- _THE PROBLEM_
For every entry below, give an exact repeat and leave out the pictures.

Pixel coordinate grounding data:

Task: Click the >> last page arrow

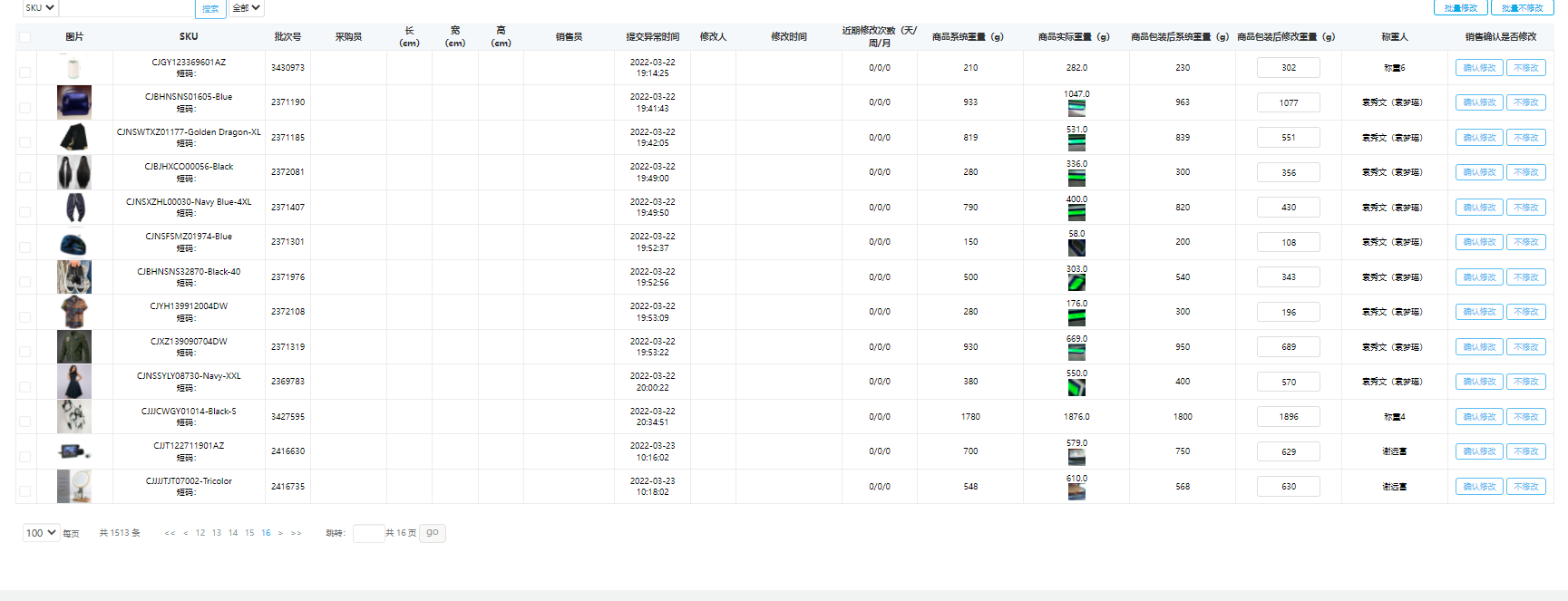Action: pos(296,533)
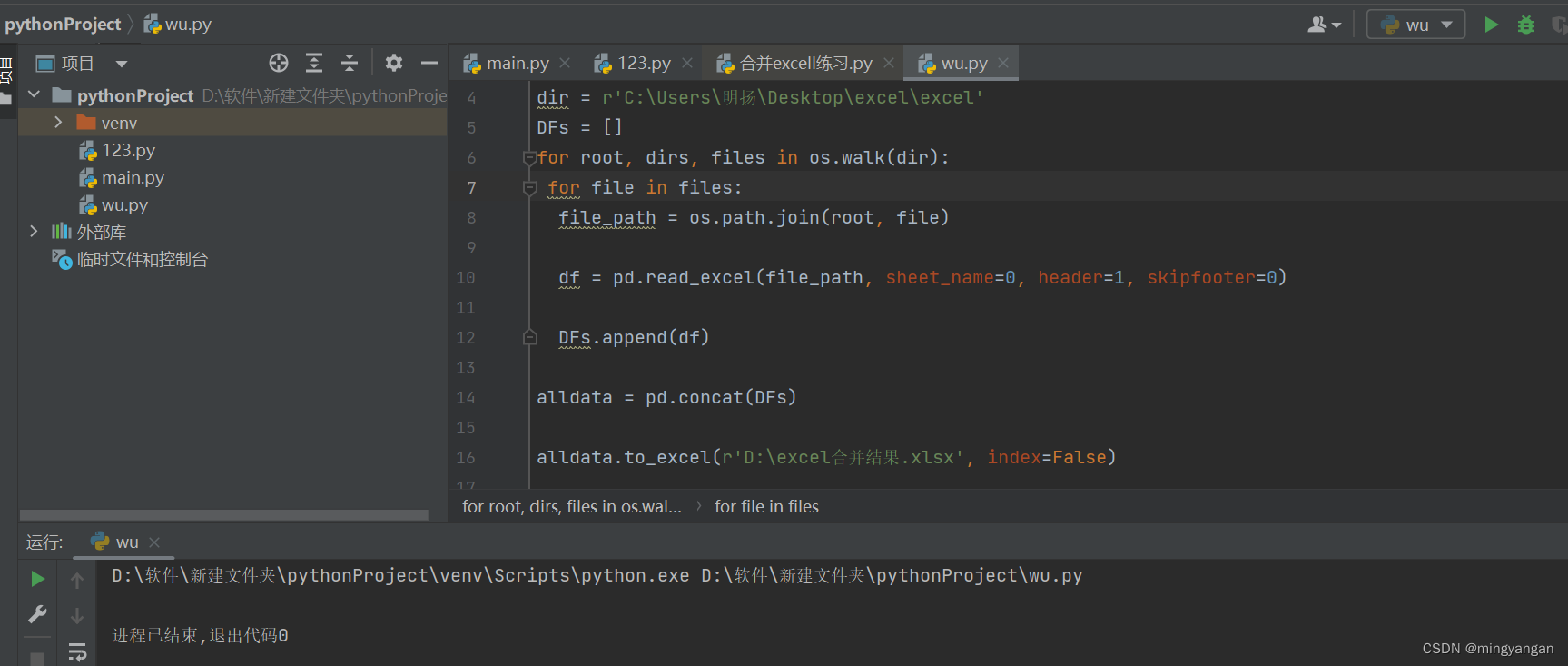1568x666 pixels.
Task: Hide the project tool window
Action: click(x=429, y=63)
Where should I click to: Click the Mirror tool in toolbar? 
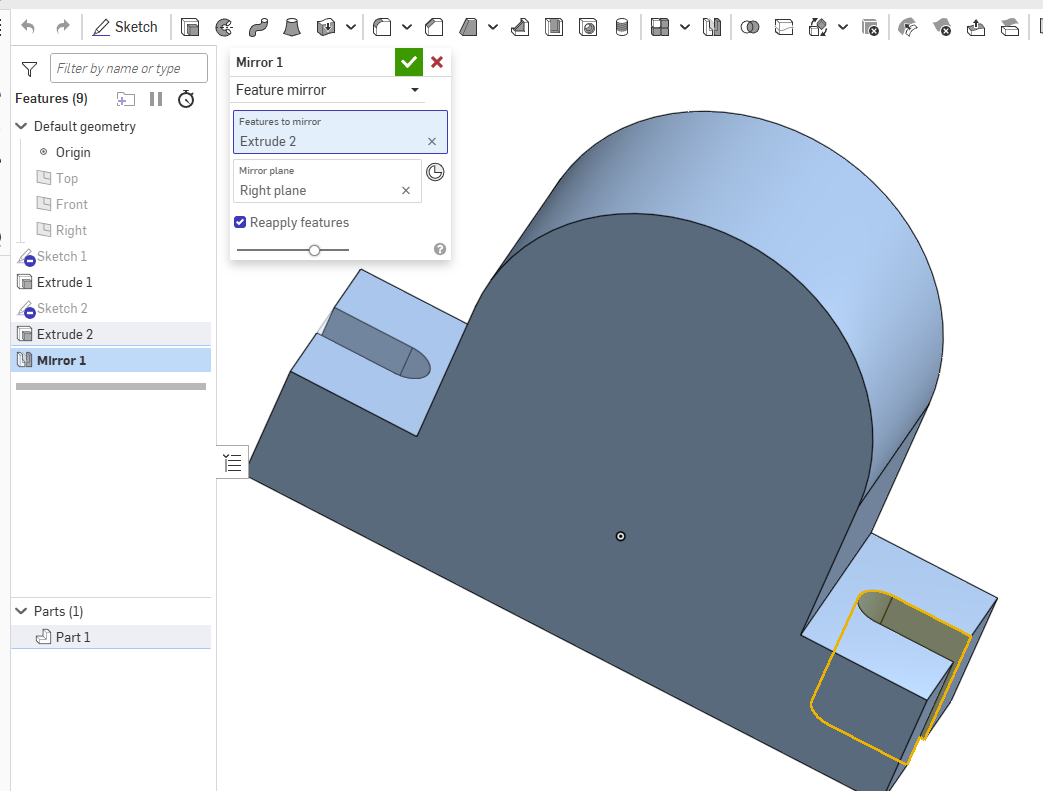coord(711,27)
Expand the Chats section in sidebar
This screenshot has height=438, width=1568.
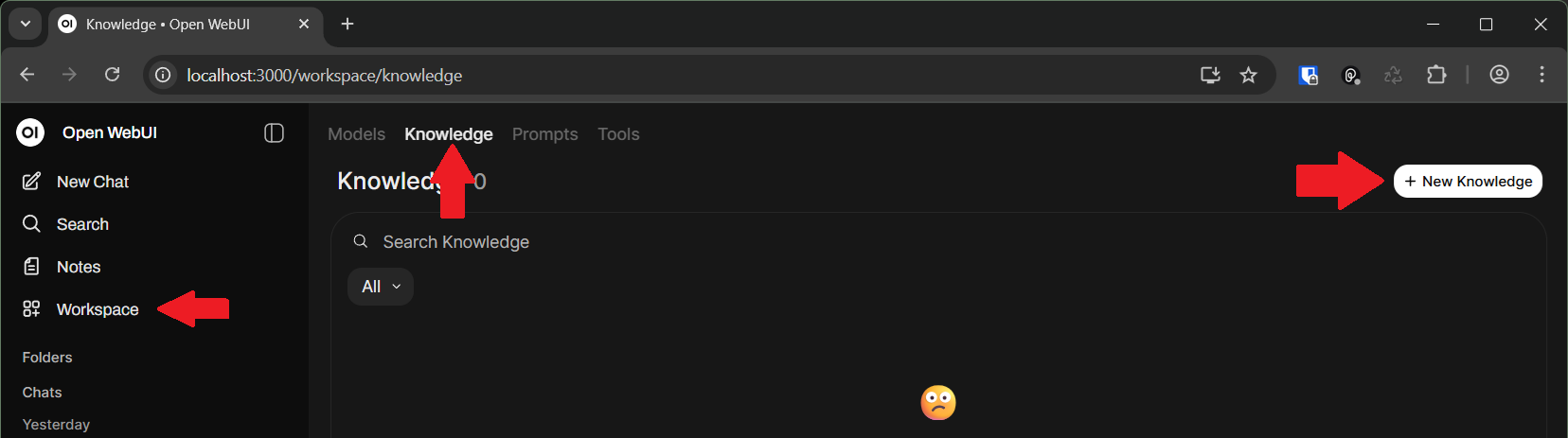coord(43,392)
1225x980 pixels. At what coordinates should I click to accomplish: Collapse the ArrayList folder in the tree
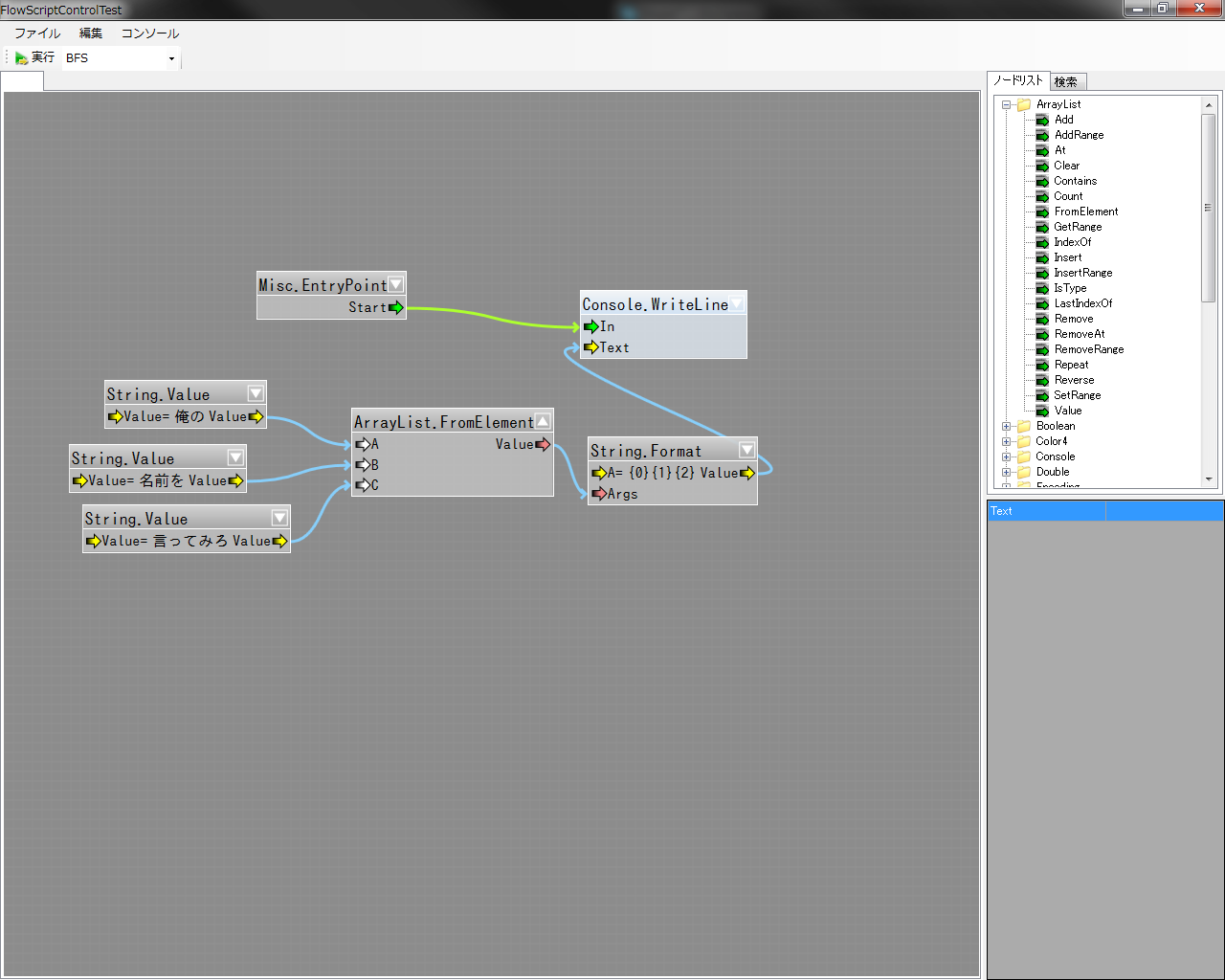(1006, 104)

- _EXERCISE OUTPUT_
Task: Click the >> last page arrow

Action: pos(296,533)
1568x666 pixels.
Task: Hide the project tool window
Action: click(x=429, y=63)
Where should I click to: Click the Mirror tool in toolbar? 
coord(711,27)
Expand the Chats section in sidebar
This screenshot has height=438, width=1568.
coord(43,392)
1225x980 pixels. At what coordinates should I click to accomplish: Collapse the ArrayList folder in the tree
(1006, 104)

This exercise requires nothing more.